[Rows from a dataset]
================

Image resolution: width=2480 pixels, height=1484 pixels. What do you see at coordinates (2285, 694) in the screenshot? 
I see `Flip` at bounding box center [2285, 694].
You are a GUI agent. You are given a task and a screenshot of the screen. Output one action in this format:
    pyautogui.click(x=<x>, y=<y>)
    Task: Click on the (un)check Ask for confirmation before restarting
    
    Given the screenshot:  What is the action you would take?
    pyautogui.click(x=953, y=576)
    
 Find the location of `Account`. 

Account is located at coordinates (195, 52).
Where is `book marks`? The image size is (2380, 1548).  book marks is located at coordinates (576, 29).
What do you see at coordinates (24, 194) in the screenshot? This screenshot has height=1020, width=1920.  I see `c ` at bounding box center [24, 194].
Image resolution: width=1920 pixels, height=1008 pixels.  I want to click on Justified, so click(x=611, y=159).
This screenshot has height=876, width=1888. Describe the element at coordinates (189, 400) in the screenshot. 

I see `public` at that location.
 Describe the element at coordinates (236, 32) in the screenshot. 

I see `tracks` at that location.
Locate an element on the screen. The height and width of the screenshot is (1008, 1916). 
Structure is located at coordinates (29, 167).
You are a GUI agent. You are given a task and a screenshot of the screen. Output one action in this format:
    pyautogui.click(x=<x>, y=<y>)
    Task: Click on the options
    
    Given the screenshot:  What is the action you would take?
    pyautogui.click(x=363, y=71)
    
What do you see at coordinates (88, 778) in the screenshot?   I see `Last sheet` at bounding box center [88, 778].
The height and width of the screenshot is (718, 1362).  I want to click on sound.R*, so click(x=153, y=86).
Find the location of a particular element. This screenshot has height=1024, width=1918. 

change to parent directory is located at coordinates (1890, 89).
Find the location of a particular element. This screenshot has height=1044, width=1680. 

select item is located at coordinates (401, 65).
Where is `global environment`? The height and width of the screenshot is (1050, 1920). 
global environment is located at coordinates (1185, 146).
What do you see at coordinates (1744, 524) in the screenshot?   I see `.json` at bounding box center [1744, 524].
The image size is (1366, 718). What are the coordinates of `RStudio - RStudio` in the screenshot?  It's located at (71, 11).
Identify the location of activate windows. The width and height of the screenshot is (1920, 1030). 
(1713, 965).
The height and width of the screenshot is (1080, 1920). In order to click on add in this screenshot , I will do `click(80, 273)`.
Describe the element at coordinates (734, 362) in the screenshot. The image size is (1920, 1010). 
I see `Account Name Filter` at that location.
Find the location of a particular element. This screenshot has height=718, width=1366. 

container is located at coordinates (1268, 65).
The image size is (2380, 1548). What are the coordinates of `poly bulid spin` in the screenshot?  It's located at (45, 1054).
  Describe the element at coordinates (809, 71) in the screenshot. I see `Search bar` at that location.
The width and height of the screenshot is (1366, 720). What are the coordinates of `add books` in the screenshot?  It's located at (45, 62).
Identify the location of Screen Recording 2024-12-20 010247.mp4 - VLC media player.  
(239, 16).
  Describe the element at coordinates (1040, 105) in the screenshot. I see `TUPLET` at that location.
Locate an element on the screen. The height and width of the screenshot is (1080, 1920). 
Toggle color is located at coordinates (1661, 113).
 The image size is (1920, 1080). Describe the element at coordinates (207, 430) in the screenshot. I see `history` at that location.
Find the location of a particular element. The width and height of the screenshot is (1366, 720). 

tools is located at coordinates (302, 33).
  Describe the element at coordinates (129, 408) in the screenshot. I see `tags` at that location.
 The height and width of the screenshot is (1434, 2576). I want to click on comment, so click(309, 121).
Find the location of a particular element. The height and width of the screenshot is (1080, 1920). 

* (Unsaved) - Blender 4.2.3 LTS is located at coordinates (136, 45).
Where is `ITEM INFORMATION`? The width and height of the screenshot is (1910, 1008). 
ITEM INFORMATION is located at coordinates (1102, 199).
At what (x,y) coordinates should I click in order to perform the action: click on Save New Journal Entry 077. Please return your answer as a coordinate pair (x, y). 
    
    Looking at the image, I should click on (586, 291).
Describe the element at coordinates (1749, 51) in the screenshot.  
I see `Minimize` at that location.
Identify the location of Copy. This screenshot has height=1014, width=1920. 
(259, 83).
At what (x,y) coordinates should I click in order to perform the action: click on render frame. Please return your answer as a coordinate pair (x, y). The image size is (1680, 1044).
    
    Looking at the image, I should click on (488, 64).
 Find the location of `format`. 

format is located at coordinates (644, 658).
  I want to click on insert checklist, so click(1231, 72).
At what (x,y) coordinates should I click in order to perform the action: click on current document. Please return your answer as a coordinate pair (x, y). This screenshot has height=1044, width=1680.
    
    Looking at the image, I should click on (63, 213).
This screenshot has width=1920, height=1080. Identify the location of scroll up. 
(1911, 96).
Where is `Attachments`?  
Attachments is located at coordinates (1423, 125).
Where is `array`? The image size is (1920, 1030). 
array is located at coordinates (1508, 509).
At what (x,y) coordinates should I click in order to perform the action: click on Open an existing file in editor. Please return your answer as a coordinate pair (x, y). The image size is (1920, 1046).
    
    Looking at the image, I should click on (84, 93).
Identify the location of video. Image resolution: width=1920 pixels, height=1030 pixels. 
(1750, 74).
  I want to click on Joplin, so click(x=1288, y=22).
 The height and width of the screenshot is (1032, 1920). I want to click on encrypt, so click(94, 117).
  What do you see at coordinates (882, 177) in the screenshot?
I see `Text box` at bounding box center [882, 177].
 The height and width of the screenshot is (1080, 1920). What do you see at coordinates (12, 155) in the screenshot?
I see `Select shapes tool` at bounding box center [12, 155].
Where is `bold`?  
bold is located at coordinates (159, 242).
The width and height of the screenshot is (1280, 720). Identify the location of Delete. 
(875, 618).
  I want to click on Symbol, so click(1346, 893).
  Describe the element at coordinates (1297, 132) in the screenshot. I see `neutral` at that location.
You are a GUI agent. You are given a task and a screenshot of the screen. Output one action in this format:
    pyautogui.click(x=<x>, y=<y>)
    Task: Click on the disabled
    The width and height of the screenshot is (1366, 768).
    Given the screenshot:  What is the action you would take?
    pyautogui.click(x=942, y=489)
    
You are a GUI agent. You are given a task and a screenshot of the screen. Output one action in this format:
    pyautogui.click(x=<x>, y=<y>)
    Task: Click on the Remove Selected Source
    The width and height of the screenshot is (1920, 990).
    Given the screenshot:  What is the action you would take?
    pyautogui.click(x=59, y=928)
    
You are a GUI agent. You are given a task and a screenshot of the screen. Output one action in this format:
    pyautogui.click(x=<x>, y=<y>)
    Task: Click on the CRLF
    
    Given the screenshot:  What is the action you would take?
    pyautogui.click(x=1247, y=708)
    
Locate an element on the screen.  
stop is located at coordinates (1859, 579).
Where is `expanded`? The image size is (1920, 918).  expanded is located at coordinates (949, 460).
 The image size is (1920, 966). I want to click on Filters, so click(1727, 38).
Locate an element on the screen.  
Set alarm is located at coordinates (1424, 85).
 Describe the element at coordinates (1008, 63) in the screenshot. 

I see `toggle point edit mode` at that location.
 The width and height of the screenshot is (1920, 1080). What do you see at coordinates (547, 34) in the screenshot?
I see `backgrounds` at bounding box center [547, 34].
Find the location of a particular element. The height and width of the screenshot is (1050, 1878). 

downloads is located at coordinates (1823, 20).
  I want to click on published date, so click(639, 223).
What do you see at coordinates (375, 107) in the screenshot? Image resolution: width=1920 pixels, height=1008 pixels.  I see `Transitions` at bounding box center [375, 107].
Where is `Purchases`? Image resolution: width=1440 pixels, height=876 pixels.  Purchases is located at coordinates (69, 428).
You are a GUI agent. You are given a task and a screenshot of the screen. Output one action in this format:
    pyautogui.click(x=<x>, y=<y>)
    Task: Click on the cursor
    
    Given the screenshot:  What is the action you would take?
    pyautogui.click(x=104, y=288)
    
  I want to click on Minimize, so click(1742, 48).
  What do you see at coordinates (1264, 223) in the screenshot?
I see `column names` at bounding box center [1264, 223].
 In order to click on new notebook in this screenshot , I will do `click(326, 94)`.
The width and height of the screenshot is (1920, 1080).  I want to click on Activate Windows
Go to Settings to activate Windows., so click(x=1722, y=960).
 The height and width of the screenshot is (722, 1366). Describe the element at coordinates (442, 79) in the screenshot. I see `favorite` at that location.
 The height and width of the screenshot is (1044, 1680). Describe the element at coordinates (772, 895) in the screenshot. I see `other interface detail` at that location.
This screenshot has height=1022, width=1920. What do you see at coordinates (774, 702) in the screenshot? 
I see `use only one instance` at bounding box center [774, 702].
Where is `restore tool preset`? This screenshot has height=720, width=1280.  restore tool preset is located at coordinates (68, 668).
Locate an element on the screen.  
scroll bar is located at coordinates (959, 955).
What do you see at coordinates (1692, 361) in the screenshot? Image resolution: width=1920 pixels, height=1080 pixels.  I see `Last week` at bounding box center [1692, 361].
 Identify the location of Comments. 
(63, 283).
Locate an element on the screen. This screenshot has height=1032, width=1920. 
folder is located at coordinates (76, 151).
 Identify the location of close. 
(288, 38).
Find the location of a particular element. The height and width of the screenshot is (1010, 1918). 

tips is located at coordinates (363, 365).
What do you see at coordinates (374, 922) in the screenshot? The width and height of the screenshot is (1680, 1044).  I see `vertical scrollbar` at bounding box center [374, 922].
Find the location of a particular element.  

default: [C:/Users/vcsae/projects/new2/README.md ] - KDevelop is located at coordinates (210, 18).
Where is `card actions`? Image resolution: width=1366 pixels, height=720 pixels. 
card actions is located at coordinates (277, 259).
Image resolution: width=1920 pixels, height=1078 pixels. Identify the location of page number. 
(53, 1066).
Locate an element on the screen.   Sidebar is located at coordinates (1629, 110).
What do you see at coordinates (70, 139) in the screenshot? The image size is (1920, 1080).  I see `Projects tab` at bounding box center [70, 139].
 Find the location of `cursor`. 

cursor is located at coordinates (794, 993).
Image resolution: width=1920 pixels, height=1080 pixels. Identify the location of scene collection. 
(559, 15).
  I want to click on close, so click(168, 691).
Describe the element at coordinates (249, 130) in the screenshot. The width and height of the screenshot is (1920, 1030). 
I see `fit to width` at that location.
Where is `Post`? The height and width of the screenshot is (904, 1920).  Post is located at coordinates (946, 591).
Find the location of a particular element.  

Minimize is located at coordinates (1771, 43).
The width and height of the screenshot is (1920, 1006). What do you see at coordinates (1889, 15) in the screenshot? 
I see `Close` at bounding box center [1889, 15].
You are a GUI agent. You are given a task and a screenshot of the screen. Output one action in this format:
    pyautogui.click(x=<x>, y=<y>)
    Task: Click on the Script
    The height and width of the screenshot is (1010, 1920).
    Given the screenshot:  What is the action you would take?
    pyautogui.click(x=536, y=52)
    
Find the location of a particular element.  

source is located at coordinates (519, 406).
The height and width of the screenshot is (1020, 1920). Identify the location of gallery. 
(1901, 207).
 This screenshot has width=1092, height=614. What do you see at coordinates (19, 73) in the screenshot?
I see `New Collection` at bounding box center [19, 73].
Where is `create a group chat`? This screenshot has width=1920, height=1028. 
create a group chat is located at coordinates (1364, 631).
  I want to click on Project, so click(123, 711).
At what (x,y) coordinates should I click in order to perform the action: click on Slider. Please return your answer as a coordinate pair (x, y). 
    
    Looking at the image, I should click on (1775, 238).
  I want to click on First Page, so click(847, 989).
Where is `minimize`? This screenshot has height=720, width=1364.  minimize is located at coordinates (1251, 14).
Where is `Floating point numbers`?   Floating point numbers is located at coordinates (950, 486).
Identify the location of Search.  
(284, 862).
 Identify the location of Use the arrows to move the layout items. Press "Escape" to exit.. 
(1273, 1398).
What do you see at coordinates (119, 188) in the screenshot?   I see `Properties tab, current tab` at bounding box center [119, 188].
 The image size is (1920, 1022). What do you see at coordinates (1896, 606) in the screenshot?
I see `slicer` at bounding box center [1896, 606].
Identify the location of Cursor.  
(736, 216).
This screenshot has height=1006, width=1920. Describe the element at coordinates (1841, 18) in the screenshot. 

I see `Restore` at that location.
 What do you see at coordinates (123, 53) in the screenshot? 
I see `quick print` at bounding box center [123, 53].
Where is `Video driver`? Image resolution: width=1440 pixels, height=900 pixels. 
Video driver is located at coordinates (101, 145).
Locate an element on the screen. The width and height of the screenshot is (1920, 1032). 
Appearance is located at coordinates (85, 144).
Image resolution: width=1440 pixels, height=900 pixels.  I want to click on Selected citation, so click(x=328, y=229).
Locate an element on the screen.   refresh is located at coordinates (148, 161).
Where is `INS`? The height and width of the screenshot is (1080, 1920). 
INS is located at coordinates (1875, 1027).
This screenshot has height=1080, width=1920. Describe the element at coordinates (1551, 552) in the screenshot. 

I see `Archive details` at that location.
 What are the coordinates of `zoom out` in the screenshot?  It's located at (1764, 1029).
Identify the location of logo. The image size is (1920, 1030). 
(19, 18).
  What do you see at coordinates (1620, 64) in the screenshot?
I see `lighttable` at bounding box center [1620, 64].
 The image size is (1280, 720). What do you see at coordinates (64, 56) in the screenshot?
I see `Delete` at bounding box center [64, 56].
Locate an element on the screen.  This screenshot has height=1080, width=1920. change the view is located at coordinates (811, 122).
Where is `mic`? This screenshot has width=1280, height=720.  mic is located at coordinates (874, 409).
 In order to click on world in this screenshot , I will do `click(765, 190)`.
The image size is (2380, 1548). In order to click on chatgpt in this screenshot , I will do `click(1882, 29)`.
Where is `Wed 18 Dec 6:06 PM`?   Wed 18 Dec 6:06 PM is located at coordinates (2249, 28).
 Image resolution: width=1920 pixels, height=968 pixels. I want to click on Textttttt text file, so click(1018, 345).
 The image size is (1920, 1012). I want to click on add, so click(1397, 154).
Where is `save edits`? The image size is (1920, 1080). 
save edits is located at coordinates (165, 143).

================

Your objective:
Please tally the lines above that contain the string "INFORMATION" and give only the number.

Output of the exercise:
2